----- PASSAGE TO READ -----

Linton says he heard that Paul had been told at the time by another pilot that he wasn’t welcome to sit up front as the co-pilot, and that “Indians and Blacks were in the back seat,” which didn’t sit right with him.
Since Paul knew the land so well, Linton offered to let him fly an aircraft he owned. This is how Paul was able to build up his flying hours and get his float endorsement to fly seaplanes that were more common in bush flights.
Eventually, Paul was hired as a pilot with Direct Air, where he started out flying a small Cessna, before moving to the DHC-2 Beaver, and eventually to the larger DHC-3 Otter. But Paul wasn’t happy with the company, noting that they were overcharging Native people.
That’s when Paul began working with former Grand Chief Matthew Coon Come, who helped him establish Waasheshkun Airways in 1980, which still exists to this day, after he sold it to Mistissini. In 1984, Waasheshkun Airways acquired an Otter, followed by a Beaver in 1985, and a second Otter in 1988.
Maggie recalls those early years as being filled with work. “It was only him and Matthew at the beginning. He was the only pilot, looking after the books, the bookings, pretty much the only employee at the beginning. Eventually he hired someone to do the office work.”
Then she added, “He worked long hours. He would be gone by sunrise, and come home at 10 at night, then he had to do paperwork and logbooks.”
During those years of hard work, Paul gradually earned his reputation as one of the best bush pilots in the area, if not the country, as stories of his feats grew.
MacLeod said that flying with Paul, “You were never worried about getting stuck in the bush. If you did get stuck, he could put up shelters and take care of you.”
One of his most famous stories involves taking off one winter morning with a group of school children who were related to him. Linton says he was on the dock, and noticed something was wrong, as the plane hit a huge snow drift and lost a ski.
Linton remembers contacting Paul on the bush radio. “I said, you’re in trouble Paul. He said, I know that, but I’m not telling the kids that.”

----- STUDY MATERIAL -----

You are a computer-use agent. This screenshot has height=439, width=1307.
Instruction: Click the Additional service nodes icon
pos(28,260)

-----
----- STUDY MATERIAL -----

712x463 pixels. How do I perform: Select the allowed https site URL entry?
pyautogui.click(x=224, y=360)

-----
----- STUDY MATERIAL -----

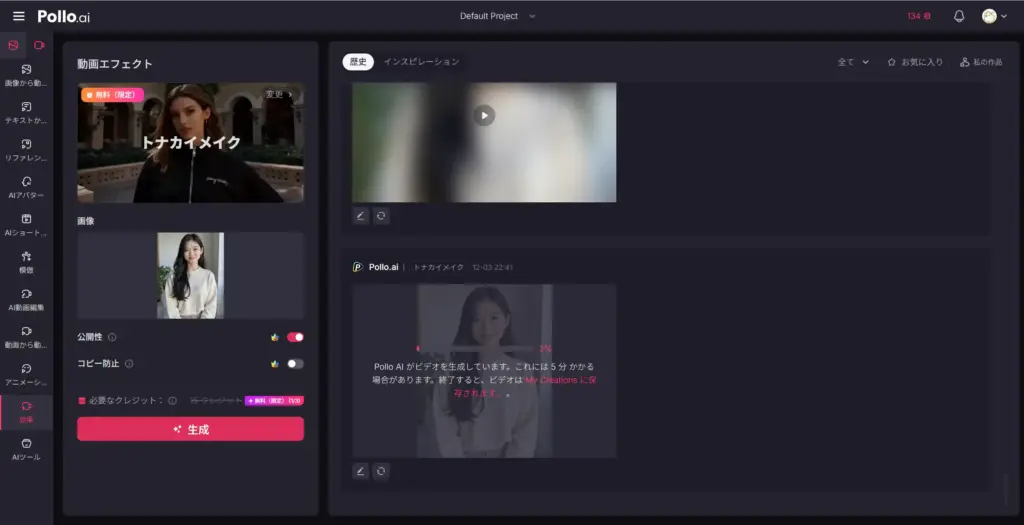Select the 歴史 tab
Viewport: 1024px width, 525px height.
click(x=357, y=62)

-----

__REQUIRED ACTION 1__: According to the passage about the bush pilot Paul, what aircraft did Waasheshkun Airways acquire in 1985?
__REQUIRED ACTION 2__: Continue the passage about the bush pilot Paul from its last sentence.

__RESPONSE BOX 1__: A Beaver.

__RESPONSE BOX 2__:
Paul carried out the flight as if nothing happened, until it came time to land. Using the one remaining ski, he was able to slide on the snow and spin the plane around until it could touch down safely, with nobody hurt.
Linton recalls another incident, where Paul’s Beaver fell through the top ice and got stuck, where it froze overnight. He had to enlist his mother and aunt to sit on a pole to pry the plane out of the ice as he tried to take off, which ended with them upside down in the snow and with their skirts caught up in the wind.
But more than anything, Paul is remembered for the kindness and care he showed to others.
When Linton’s eldest son passed away, Paul wanted to give him pilot wings, but the local jeweller didn’t have any. Paul had some specially made so that Linton’s son could be buried with them.
Another time, Maggie found out that a local man couldn’t afford to get to his trapline, so Paul arranged to take him up at no cost. “He just loved staying at their camps overnight if the weather wasn’t good.”
An avid outdoorsman, Maggie laughed when recalling that Paul’s idea of vacation wasn’t to head south, but to fly north. He taught his children to hunt, including his daughters, and he loved to fish as well. He liked to fly trappers and fisherman up to their camps.
“As he got older, as his kids had their own families, the grandkids learned to hunt from grandpa. That’s how the grandkids remember him, hunting and fishing, and his great sense of humour,” Maggie recalled.
Paul’s career as a pilot ended due to flight requirements after he was diagnosed with diabetes around 1990. Then later, he was diagnosed with cancer.
Paul passed away in August 2007, leaving behind his wife Maggie, five children (two children had predeceased him), and 13 grandchildren.